▶ [What you should do] Each record must be repeated exactly as it stands.
[[ Record excerpts open ]]
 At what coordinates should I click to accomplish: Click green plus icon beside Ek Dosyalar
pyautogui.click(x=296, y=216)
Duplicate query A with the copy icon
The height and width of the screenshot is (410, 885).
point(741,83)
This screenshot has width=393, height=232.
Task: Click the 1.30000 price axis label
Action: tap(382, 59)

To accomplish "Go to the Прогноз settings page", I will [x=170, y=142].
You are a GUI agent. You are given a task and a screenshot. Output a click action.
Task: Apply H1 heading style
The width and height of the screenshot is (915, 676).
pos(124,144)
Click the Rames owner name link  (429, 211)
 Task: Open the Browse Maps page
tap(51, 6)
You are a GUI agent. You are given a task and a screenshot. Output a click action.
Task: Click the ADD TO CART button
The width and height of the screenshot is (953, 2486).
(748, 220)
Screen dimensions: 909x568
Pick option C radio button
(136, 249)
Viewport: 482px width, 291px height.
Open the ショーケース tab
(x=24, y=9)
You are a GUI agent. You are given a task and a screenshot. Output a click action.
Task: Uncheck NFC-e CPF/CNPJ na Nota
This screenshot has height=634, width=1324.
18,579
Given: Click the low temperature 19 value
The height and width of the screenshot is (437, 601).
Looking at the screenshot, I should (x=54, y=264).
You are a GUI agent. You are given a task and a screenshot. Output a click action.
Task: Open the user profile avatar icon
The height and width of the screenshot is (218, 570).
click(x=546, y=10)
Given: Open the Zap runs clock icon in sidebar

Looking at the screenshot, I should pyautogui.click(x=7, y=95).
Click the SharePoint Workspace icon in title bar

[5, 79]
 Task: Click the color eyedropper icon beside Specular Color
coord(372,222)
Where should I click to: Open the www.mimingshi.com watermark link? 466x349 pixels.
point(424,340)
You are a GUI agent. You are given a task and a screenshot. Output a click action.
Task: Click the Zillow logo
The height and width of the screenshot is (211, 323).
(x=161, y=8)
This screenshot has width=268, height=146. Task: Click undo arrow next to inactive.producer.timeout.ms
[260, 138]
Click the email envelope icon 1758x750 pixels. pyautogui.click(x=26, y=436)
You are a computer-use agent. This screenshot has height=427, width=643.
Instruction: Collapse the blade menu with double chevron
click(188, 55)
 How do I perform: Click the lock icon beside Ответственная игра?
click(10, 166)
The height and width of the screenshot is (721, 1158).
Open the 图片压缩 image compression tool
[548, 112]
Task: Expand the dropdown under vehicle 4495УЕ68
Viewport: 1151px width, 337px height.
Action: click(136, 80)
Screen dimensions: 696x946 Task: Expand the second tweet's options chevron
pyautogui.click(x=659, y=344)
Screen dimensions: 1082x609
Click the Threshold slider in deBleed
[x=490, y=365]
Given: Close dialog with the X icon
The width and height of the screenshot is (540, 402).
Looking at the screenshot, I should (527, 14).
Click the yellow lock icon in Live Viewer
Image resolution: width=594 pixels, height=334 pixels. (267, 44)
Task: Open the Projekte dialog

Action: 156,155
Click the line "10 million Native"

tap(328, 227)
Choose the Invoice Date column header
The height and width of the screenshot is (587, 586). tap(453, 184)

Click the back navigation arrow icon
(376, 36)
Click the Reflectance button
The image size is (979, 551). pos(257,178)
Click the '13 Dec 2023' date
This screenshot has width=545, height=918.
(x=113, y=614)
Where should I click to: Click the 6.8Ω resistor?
[[ Record excerpts closed ]]
▶ [Exercise response]
 At what coordinates should I click to accomplish: Click green plus icon beside Ek Dosyalar
pyautogui.click(x=296, y=216)
Duplicate query A with the copy icon
The height and width of the screenshot is (410, 885).
point(741,83)
This screenshot has width=393, height=232.
Task: Click the 1.30000 price axis label
Action: tap(382, 59)

To accomplish "Go to the Прогноз settings page", I will [x=170, y=142].
You are a GUI agent. You are given a task and a screenshot. Output a click action.
Task: Apply H1 heading style
The width and height of the screenshot is (915, 676).
pos(124,144)
Click the Rames owner name link  (429, 211)
 Task: Open the Browse Maps page
tap(51, 6)
You are a GUI agent. You are given a task and a screenshot. Output a click action.
Task: Click the ADD TO CART button
The width and height of the screenshot is (953, 2486).
(748, 220)
Screen dimensions: 909x568
Pick option C radio button
(136, 249)
Viewport: 482px width, 291px height.
Open the ショーケース tab
(x=24, y=9)
You are a GUI agent. You are given a task and a screenshot. Output a click action.
Task: Uncheck NFC-e CPF/CNPJ na Nota
This screenshot has height=634, width=1324.
18,579
Given: Click the low temperature 19 value
The height and width of the screenshot is (437, 601).
Looking at the screenshot, I should (x=54, y=264).
You are a GUI agent. You are given a task and a screenshot. Output a click action.
Task: Open the user profile avatar icon
The height and width of the screenshot is (218, 570).
click(x=546, y=10)
Given: Open the Zap runs clock icon in sidebar

Looking at the screenshot, I should pyautogui.click(x=7, y=95).
Click the SharePoint Workspace icon in title bar

[5, 79]
 Task: Click the color eyedropper icon beside Specular Color
coord(372,222)
Where should I click to: Open the www.mimingshi.com watermark link? 466x349 pixels.
point(424,340)
You are a GUI agent. You are given a task and a screenshot. Output a click action.
Task: Click the Zillow logo
The height and width of the screenshot is (211, 323).
(x=161, y=8)
This screenshot has width=268, height=146. Task: Click undo arrow next to inactive.producer.timeout.ms
[260, 138]
Click the email envelope icon 1758x750 pixels. pyautogui.click(x=26, y=436)
You are a computer-use agent. This screenshot has height=427, width=643.
Instruction: Collapse the blade menu with double chevron
click(188, 55)
 How do I perform: Click the lock icon beside Ответственная игра?
click(10, 166)
The height and width of the screenshot is (721, 1158).
Open the 图片压缩 image compression tool
[548, 112]
Task: Expand the dropdown under vehicle 4495УЕ68
Viewport: 1151px width, 337px height.
Action: click(136, 80)
Screen dimensions: 696x946 Task: Expand the second tweet's options chevron
pyautogui.click(x=659, y=344)
Screen dimensions: 1082x609
Click the Threshold slider in deBleed
[x=490, y=365]
Given: Close dialog with the X icon
The width and height of the screenshot is (540, 402).
Looking at the screenshot, I should (527, 14).
Click the yellow lock icon in Live Viewer
Image resolution: width=594 pixels, height=334 pixels. (267, 44)
Task: Open the Projekte dialog

Action: 156,155
Click the line "10 million Native"

tap(328, 227)
Choose the Invoice Date column header
The height and width of the screenshot is (587, 586). tap(453, 184)

Click the back navigation arrow icon
(376, 36)
Click the Reflectance button
The image size is (979, 551). pos(257,178)
Click the '13 Dec 2023' date
This screenshot has width=545, height=918.
(x=113, y=614)
Where should I click to: Click the 6.8Ω resistor?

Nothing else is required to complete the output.